_Data records_:
....................
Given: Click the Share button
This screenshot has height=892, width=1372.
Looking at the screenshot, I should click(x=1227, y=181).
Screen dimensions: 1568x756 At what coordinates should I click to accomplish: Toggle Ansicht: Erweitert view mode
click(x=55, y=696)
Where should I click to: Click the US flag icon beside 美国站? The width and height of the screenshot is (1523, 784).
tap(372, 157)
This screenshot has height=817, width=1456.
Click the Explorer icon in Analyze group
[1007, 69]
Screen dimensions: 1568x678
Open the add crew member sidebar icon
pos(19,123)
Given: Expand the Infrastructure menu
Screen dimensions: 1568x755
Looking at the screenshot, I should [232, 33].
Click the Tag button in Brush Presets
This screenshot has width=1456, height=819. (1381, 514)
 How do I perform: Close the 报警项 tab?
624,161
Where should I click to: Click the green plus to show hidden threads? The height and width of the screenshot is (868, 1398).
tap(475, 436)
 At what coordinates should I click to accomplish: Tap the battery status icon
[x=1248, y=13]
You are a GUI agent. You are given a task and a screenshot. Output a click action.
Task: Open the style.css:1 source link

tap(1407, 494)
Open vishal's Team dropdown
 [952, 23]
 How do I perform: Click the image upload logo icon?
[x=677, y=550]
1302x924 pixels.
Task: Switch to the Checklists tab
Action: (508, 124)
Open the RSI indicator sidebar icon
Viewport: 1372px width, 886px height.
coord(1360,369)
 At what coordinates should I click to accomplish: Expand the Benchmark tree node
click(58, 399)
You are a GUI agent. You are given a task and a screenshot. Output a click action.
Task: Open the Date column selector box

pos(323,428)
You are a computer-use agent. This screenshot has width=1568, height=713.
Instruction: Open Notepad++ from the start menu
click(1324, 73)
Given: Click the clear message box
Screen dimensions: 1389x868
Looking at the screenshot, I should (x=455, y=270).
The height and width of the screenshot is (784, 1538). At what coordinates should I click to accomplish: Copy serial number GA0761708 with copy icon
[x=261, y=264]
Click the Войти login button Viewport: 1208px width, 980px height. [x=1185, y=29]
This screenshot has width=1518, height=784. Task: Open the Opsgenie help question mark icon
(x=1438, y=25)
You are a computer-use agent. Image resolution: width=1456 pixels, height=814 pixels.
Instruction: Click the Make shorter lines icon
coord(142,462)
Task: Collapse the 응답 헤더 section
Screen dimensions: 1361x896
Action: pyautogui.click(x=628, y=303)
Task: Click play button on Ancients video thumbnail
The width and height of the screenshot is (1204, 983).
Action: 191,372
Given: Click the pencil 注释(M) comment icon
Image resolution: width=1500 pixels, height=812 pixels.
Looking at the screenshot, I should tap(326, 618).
....................
Your task is to copy all of the entries exactly.

Given: Click the Share button
This screenshot has height=892, width=1372.
Looking at the screenshot, I should click(x=1227, y=181).
Screen dimensions: 1568x756 At what coordinates should I click to accomplish: Toggle Ansicht: Erweitert view mode
click(x=55, y=696)
Where should I click to: Click the US flag icon beside 美国站? The width and height of the screenshot is (1523, 784).
tap(372, 157)
This screenshot has height=817, width=1456.
Click the Explorer icon in Analyze group
[1007, 69]
Screen dimensions: 1568x678
Open the add crew member sidebar icon
pos(19,123)
Given: Expand the Infrastructure menu
Screen dimensions: 1568x755
Looking at the screenshot, I should [232, 33].
Click the Tag button in Brush Presets
This screenshot has width=1456, height=819. (1381, 514)
 How do I perform: Close the 报警项 tab?
624,161
Where should I click to: Click the green plus to show hidden threads? The height and width of the screenshot is (868, 1398).
tap(475, 436)
 At what coordinates should I click to accomplish: Tap the battery status icon
[x=1248, y=13]
You are a GUI agent. You are given a task and a screenshot. Output a click action.
Task: Open the style.css:1 source link

tap(1407, 494)
Open vishal's Team dropdown
 [952, 23]
 How do I perform: Click the image upload logo icon?
[x=677, y=550]
1302x924 pixels.
Task: Switch to the Checklists tab
Action: (508, 124)
Open the RSI indicator sidebar icon
Viewport: 1372px width, 886px height.
coord(1360,369)
 At what coordinates should I click to accomplish: Expand the Benchmark tree node
click(58, 399)
You are a GUI agent. You are given a task and a screenshot. Output a click action.
Task: Open the Date column selector box

pos(323,428)
You are a computer-use agent. This screenshot has width=1568, height=713.
Instruction: Open Notepad++ from the start menu
click(1324, 73)
Given: Click the clear message box
Screen dimensions: 1389x868
Looking at the screenshot, I should (x=455, y=270).
The height and width of the screenshot is (784, 1538). At what coordinates should I click to accomplish: Copy serial number GA0761708 with copy icon
[x=261, y=264]
Click the Войти login button Viewport: 1208px width, 980px height. [x=1185, y=29]
This screenshot has width=1518, height=784. Task: Open the Opsgenie help question mark icon
(x=1438, y=25)
You are a computer-use agent. Image resolution: width=1456 pixels, height=814 pixels.
Instruction: Click the Make shorter lines icon
coord(142,462)
Task: Collapse the 응답 헤더 section
Screen dimensions: 1361x896
Action: pyautogui.click(x=628, y=303)
Task: Click play button on Ancients video thumbnail
The width and height of the screenshot is (1204, 983).
Action: 191,372
Given: Click the pencil 注释(M) comment icon
Image resolution: width=1500 pixels, height=812 pixels.
Looking at the screenshot, I should tap(326, 618).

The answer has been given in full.